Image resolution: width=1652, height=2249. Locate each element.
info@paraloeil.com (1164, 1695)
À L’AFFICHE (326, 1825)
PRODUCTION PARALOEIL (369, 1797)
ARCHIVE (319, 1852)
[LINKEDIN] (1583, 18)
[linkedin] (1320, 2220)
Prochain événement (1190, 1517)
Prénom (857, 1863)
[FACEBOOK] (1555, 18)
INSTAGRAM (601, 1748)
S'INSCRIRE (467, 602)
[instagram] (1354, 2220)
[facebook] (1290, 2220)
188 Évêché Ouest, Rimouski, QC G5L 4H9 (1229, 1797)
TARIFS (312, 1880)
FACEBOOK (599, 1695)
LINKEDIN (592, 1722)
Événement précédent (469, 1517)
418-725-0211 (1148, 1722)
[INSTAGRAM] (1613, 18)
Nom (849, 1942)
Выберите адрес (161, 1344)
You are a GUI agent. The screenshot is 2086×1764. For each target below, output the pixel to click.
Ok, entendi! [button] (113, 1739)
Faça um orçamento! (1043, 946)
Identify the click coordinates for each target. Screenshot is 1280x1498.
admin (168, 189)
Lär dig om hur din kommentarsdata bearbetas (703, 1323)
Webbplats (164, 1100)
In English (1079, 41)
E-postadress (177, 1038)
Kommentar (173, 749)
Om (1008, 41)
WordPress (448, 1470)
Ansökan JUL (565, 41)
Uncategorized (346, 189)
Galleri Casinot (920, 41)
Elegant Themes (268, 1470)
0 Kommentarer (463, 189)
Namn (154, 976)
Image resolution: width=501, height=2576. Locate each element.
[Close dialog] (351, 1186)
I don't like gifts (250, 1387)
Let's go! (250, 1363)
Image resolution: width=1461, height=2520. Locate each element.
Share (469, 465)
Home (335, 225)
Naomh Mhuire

------------------------------------------------------------

● Work to complete: Reading through the records above, report each line in which the string "click" is found.

● Solved problem:
You are a GUI agent. The screenshot is 2086×1764. For each target below, output the pixel to click.
Identify the click coordinates for each target. Screenshot is 1280x1498.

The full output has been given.